I want to understand why I am not getting a probability distribution when I use a simulation from a random normal distribution:
library(tidyverse)
df <- mtcars # data
df$sd <- sd(df$mpg) # standard deviation of the sample
set.seed(123)
f <- function(n1, s1, n2, s2){
mean(rnorm(10000, n1, s1) < rnorm(10000, n2, s2)) # function for probability distribution
}
g <- Vectorize(f, c("n1", "s1", "n2", "s2"))
set.seed(123)
res <- outer(df$mpg, df$sd, df$mpg, df$sd, FUN = g)

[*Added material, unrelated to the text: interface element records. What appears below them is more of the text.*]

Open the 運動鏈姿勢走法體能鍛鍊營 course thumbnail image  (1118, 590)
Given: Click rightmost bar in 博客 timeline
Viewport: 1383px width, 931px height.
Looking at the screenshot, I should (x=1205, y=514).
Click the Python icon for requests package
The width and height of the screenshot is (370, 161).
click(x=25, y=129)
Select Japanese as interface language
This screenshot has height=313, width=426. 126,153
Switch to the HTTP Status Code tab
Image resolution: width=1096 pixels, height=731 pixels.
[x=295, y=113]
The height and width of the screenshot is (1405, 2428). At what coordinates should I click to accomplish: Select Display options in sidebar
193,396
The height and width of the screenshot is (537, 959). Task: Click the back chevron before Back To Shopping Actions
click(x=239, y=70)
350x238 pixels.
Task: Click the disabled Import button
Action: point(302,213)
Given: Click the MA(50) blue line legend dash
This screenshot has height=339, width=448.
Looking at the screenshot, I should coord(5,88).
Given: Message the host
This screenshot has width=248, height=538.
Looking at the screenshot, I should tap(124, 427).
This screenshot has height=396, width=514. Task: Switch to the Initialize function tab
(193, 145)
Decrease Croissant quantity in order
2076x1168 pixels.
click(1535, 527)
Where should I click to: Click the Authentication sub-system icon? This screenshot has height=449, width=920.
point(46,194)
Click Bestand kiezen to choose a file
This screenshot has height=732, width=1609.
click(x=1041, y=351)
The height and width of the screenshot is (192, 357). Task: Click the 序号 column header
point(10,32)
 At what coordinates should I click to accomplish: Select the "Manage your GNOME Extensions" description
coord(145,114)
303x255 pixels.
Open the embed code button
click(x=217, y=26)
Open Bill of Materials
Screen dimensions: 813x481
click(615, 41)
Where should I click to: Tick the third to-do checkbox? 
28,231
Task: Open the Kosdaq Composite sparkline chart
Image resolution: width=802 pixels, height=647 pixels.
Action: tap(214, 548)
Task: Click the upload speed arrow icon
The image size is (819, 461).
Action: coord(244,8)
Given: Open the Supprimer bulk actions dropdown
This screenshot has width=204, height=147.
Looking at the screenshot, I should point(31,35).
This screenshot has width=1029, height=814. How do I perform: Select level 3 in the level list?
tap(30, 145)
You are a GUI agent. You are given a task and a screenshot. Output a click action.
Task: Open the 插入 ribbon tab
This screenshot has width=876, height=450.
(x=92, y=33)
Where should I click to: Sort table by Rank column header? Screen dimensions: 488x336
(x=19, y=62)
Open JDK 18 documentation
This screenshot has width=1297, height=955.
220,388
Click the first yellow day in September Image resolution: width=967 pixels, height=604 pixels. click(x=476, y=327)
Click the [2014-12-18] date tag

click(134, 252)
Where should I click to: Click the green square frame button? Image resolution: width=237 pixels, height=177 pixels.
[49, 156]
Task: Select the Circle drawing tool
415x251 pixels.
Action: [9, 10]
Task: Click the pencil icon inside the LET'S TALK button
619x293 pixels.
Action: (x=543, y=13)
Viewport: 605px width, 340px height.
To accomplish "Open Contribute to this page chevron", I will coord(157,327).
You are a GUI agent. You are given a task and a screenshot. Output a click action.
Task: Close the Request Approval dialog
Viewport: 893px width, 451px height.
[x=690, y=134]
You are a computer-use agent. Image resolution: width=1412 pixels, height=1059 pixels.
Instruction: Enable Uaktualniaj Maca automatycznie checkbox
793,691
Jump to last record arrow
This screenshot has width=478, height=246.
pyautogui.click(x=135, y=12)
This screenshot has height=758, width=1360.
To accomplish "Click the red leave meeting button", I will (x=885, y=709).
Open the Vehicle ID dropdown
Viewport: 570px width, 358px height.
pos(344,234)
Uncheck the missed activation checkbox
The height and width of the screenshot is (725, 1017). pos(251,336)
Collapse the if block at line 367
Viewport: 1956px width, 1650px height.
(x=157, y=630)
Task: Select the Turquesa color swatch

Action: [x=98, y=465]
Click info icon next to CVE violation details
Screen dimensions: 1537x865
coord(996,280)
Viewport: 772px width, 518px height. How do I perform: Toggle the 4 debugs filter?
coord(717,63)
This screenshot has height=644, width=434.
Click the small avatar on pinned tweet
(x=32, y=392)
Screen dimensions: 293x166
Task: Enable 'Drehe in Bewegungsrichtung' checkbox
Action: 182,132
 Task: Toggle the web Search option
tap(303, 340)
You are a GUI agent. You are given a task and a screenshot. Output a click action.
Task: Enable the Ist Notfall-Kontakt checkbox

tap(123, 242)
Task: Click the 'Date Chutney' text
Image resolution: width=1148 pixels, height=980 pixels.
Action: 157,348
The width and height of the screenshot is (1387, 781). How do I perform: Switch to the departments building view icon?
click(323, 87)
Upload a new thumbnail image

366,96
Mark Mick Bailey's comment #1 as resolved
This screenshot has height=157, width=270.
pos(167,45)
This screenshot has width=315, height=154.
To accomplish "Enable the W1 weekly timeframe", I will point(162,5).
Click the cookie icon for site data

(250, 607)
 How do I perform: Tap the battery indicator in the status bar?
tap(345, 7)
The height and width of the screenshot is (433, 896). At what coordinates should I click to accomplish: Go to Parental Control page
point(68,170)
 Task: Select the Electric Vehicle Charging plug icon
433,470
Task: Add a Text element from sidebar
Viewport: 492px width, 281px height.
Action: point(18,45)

dimnames(res) <- list(row.names(df), row.names(df))
res <- data.frame(res)
res <- tibble::rownames_to_column(res, 'p1')
datalong_2 <- tidyr::gather(res, 'p2', 'value', 2:33) # output
I did this simulation but for some reason, I am not getting an actual probability distribution, my goal is to evaluate the probability of a car has less mpg than another car. But the sum of the probability does not add to one. I expect that this can be added to one or lower given that a tight might happens.
For example, the probability that Mazda Rx4
has a lower mpg than Mazda Rx4 wag
is 0.5094 while the probability that Mazda Rx4 wag
has a lower mpg than Mazda Rx4
is 0.5029, the sum of this probability is 1.0123. How can I change this code to get an actual probability distribution of one car has lower mpg than another car?